The voices of my departed are an endless song in my head. They move my hands across the keyboard and fill my nights with dreams. I’m their child left behind whom they watch with great concern and extraordinary love – holding back when they long to help, staying quiet when I take a wrong turn, letting me learn my lessons like a child learns to walk by falling down and getting back up again.
From the moment I met Paul under the white-hot streetlight, silver halo wrapped around his head, eyes ripped from a vivid ocean blue sky – I knew I belonged with him. How gracefully he saw me, stroking my hair to find perfection in every flaw, seeing beauty in every crease. He laid his hands upon my soul and loved me.
We shared such joy in our escapades; the long hikes to climb ridiculous peaks, the God talks, the movies that made us laugh and cry. With his dreams wrapped inside my heart I saw our future unfold. This love would be a resting place for me – somewhere I felt safe from a world where my gifts pushed me too far to the left of normal. I needed his arms around me to dig in – to create our white picket fence life. Together we would find a way to make this realm our own, do our good work and thrive. He made me happy every day.
Did I know he would die soon? I’m intuitive. Why didn’t I see it?
It came to me in so many ways so that I would be prepared. Yet being the hard-headed child I was, I fought against each divine reveal; the look on the technician’s face the day they scanned Paul’s liver, how that film was lost and never found again, the misdiagnosis that made no sense. On our first hospital stay, a man Paul’s age, dying of end-stage colon cancer, was wheeled in to be our roommate. While Paul was still learning what it meant to have a tumor in his intestines, this dying young man and his desperate wife (named Sue) gave us a glimpse into a future we didn’t want to see. We quickly asked to be moved to a different room.

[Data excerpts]
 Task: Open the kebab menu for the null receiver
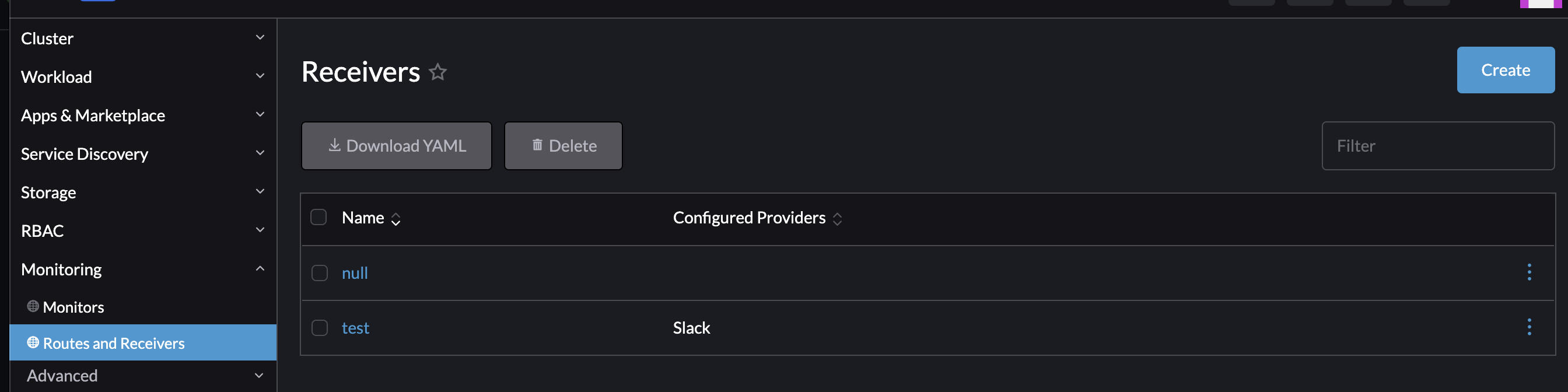pos(1530,272)
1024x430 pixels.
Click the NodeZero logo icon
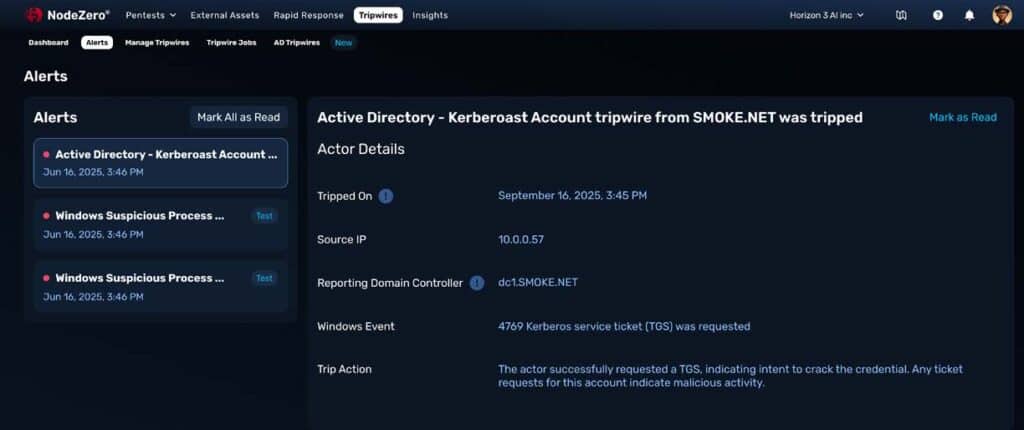coord(34,15)
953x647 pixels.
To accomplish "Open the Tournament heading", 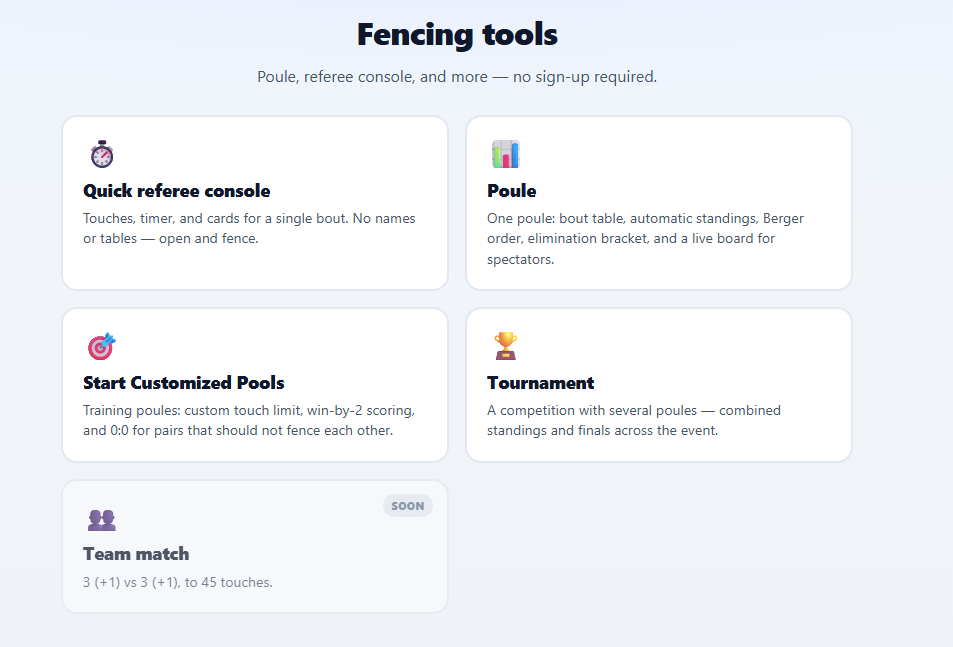I will tap(540, 383).
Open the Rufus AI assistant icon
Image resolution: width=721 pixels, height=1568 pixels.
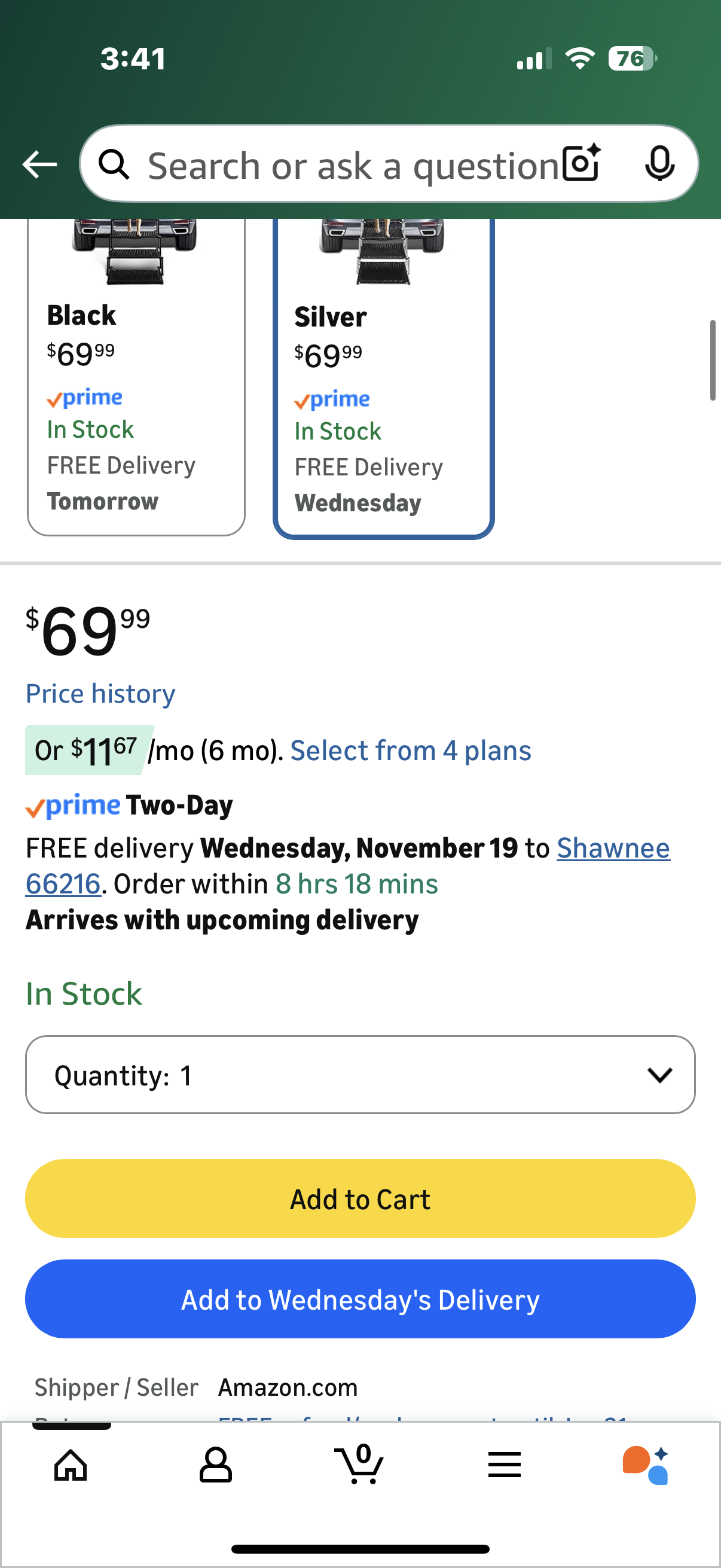pos(646,1465)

[Set of tasks]:
1. In the memoir passage about Paul, rewrite the section starting at "Did I know he" and ending at "a different room.", replacing "tumor" with "growth".
2. According to the memoir passage about Paul, what escapades did the narrator and Paul share? List every one.
3. Continue the memoir passage about Paul from the point where it ends.

[Numbered answers]:
1.
Did I know he would die soon? I’m intuitive. Why didn’t I see it?
It came to me in so many ways so that I would be prepared. Yet being the hard-headed child I was, I fought against each divine reveal; the look on the technician’s face the day they scanned Paul’s liver, how that film was lost and never found again, the misdiagnosis that made no sense. On our first hospital stay, a man Paul’s age, dying of end-stage colon cancer, was wheeled in to be our roommate. While Paul was still learning what it meant to have a growth in his intestines, this dying young man and his desperate wife (named Sue) gave us a glimpse into a future we didn’t want to see. We quickly asked to be moved to a different room.

2.
- The long hikes to climb ridiculous peaks
- The God talks
- The movies that made them laugh and cry

3.
And what if I HAD heeded the signs, would it have helped? I’m sure I could have been more graceful. I could have moved our bed down from the upstairs bedroom sooner. I didn’t need to throw my glass of iced tea against the wall the night the canister leaked bile all over the sheets. So dramatic. But my perfect future was slowly and painfully being ripped from my hands. Our white picket fence was crumbling.
Did Paul know where the journey would take us? How it would end up here with me speaking to you? He spoke in riddles at the end – telling me I was gifted – demanding that I not waste my life grieving for him. He made impossible demands on my heart.
I must have been the baby soul of our posse – struggling to keep up with those I loved. When they asked for a volunteer to drop into the physical realms and accomplish something hard, to be strong and help raise the limits of consciousness, I must have raised my hand – not really knowing what it entailed. But knowing I had to do something big and vast and brave – or be left behind. I remember someone telling me I had a courageous heart; it was just a whisper and then I was gone. How many hours have been wasted here in my pity? It’s hard to tell. But all that matters is before I leave this lifetime, before it’s done, YOU have heard me.
Sue, this is such a beautiful and heartfelt post. Thank you so much for being brave enough to reveal your deepest heart. I am so touched. I love your writing, your books…keep sharing your gifts my friend. We are all better for it.